- January 21, 2020
- Posted by: Havenhill Synergy
- Category: Blog
This article was written by Abigail Jibril
Are subsidies necessary to achieve universal electrification?
Almost a billion people in the world are without access to electricity. The UN Sustainable Development Goal 7 aims to ensure access to affordable, reliable, sustainable and modern energy for all by 2030. Achieving universal electrification will happen through either main grid extension or off-grid energy solutions to reach the unserved population. Nearly 80% of those without access to electricity are in rural areas.
The International Energy Agency estimates that 140 million of the projected 315 million rural Africans who will gain access to electricity by 2040 will be served by mini-grids and 80 million through off-grid systems. Therefore, rural electrification has a major role to play in universal electrification. Nevertheless, it is necessary to know:
- Rural dwellers have low-income and low-purchasing power when compared to urban areas.
- Rural electrification has peculiar challenges in terms of finance and operation.
Although the cost of connection in rural electrification is lesser than the connection to the main grid, the unpredictable consumption pattern of rural dwellers makes it difficult to attract investment for rural electrification. This creates the need for subsidies.

Given information:
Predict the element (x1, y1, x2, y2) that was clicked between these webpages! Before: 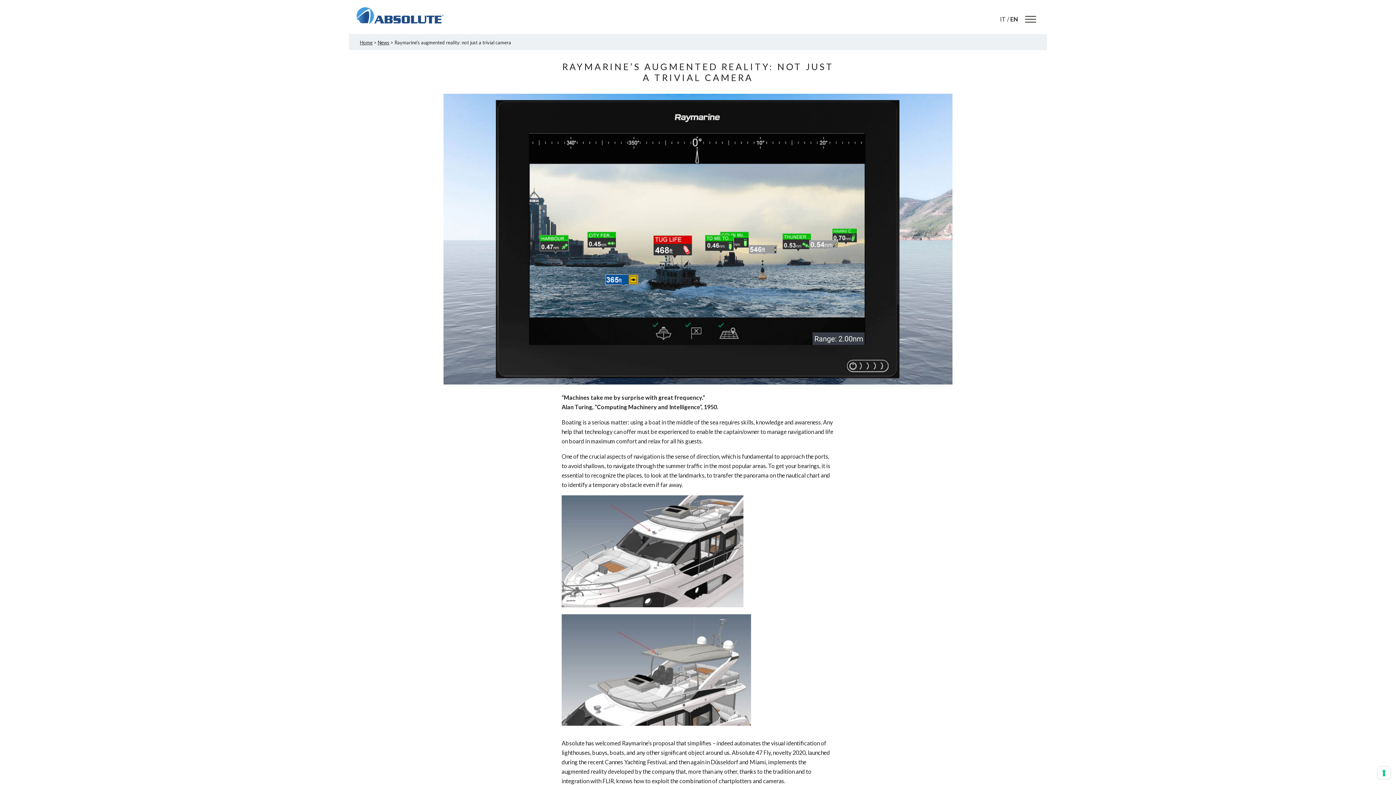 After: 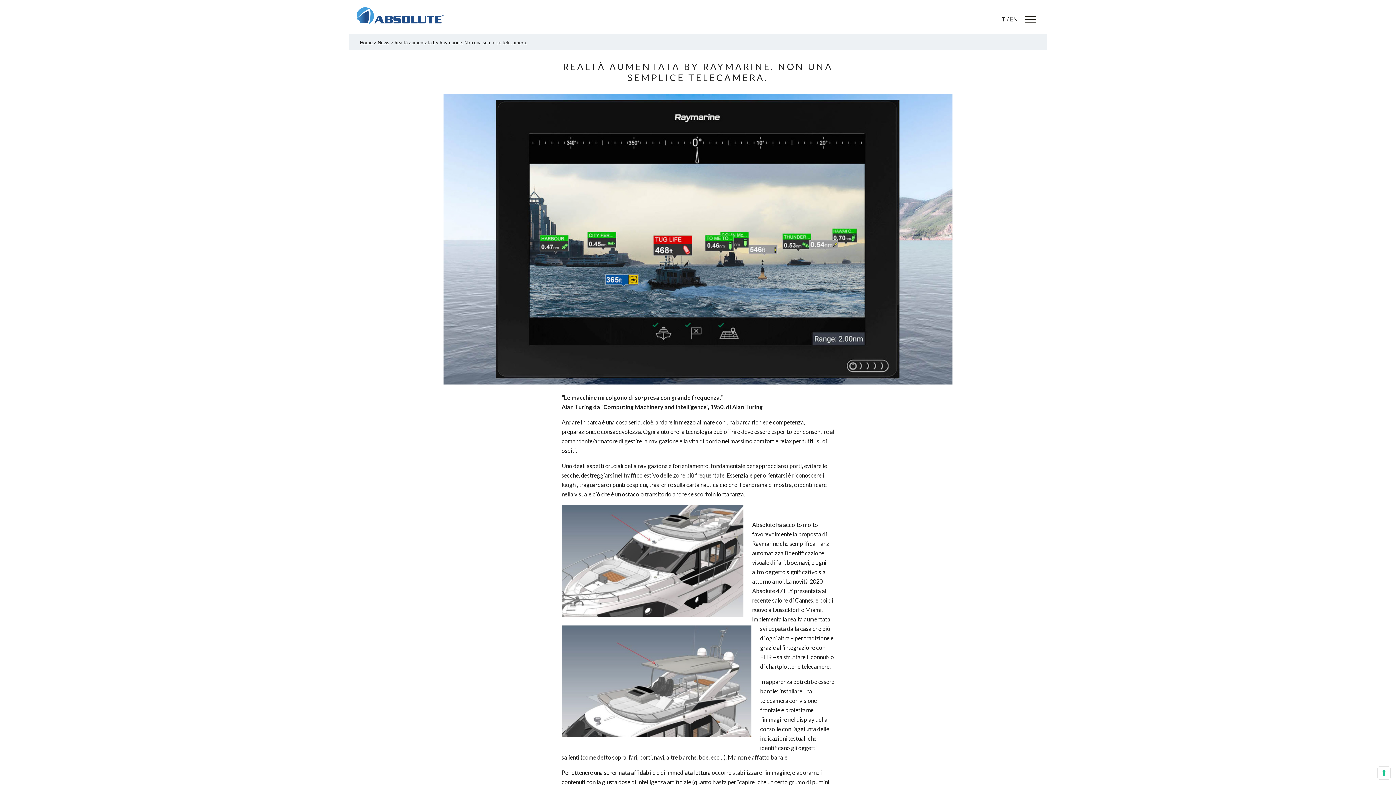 Action: bbox: (1000, 15, 1010, 22) label: IT /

Problems to solve:
a – Summarize the article on rural electrification subsidies above in two sentences.
b – In the article on rural electrification subsidies, turn the paragraph beginning "Almost a billion people" into a short bulleted list that keeps its main facts.

Responses for each task:
a – Almost a billion people lack electricity, nearly 80% of them in rural areas, so rural electrification has a major role in universal electrification, with the International Energy Agency projecting that mini-grids and off-grid systems will serve many of the rural Africans who gain access by 2040. Rural dwellers have low incomes, and their unpredictable consumption makes investment hard to attract, which creates the need for subsidies.

b –
- Almost a billion people worldwide lack access to electricity.
- UN Sustainable Development Goal 7 aims to ensure affordable, reliable, sustainable and modern energy for all by 2030.
- Universal electrification will come through main grid extension or off-grid energy solutions.
- Nearly 80% of those without electricity live in rural areas.